It sure looks as if President Trump was hoodwinked in Singapore.
Trump made a huge concession — the suspension of military exercises with South Korea. That’s on top of the broader concession of the summit meeting itself, security guarantees he gave North Korea and the legitimacy that the summit provides his counterpart, Kim Jong-un.
Within North Korea, the “very special bond” that Trump claimed to have formed with Kim will be portrayed this way: Kim forced the American president, through his nuclear and missile tests, to accept North Korea as a nuclear equal, to provide security guarantees to North Korea, and to cancel war games with South Korea that the North has protested for decades.
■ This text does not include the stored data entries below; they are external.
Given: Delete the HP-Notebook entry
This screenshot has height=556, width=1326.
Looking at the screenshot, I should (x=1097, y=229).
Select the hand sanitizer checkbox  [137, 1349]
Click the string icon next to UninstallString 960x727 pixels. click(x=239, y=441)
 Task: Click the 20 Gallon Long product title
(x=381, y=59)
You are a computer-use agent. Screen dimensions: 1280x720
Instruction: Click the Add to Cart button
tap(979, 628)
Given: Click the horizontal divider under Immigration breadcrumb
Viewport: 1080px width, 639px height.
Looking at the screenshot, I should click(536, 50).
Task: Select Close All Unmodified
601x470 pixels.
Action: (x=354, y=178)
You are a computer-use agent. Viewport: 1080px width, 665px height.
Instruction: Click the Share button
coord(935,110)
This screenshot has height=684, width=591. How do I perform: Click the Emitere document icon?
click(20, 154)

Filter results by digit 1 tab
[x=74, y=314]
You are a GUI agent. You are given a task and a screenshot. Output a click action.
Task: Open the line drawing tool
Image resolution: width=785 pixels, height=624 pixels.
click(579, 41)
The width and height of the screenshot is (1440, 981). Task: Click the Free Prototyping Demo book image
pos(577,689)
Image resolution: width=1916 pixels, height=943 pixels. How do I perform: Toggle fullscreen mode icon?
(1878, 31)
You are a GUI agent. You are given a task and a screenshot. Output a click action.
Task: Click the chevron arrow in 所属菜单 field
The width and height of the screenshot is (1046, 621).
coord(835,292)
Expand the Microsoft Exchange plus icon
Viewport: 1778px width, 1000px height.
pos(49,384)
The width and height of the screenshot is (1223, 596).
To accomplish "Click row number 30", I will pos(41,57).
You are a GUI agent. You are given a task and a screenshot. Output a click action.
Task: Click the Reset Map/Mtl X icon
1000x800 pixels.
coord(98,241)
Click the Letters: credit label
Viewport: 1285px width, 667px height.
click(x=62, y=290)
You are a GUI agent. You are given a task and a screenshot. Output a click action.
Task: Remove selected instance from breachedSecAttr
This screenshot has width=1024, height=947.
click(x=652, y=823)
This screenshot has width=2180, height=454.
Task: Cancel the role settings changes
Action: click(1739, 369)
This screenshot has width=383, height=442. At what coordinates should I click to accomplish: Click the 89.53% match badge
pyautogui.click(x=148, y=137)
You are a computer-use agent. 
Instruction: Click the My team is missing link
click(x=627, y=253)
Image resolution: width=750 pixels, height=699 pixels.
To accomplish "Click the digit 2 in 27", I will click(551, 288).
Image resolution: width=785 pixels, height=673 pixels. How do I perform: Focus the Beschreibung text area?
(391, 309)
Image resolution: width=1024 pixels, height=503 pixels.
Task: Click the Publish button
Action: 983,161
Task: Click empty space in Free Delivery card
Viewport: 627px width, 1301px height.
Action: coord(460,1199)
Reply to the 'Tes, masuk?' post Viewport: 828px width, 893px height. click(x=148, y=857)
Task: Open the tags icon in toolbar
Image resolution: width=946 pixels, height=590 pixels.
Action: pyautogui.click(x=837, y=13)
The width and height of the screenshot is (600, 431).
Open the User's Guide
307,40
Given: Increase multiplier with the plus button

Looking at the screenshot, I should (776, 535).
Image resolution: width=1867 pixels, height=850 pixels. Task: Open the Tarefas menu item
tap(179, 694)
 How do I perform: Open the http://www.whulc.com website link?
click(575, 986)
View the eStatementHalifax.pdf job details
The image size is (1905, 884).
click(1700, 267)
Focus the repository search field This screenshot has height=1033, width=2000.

In exchange for these concessions, Trump seems to have won astonishingly little. In a joint statement, Kim merely “reaffirmed” the same commitment to denuclearization of the Korean Peninsula that North Korea has repeatedly made since 1992.
“They were willing to de-nuke,” Trump crowed at his news conference after his meetings with Kim. Trump seemed to believe he had achieved some remarkable agreement, but the concessions were all his own.
The most remarkable aspect of the joint statement was what it didn’t contain. There was nothing about North Korea freezing plutonium and uranium programs, nothing about destroying intercontinental ballistic missiles, nothing about allowing inspectors to return to nuclear sites, nothing about North Korea making a full declaration of its nuclear program, nothing about a timetable, nothing about verification, not even any clear pledge to permanently halt testing of nuclear weapons or long-range missiles.
Kim seems to have completely out-negotiated Trump, and it’s scary that Trump doesn’t seem to realize this. For now Trump has much less to show than past negotiators who hammered out deals with North Korea like the 1994 Agreed Framework, which completely froze the country’s plutonium program with a rigorous monitoring system.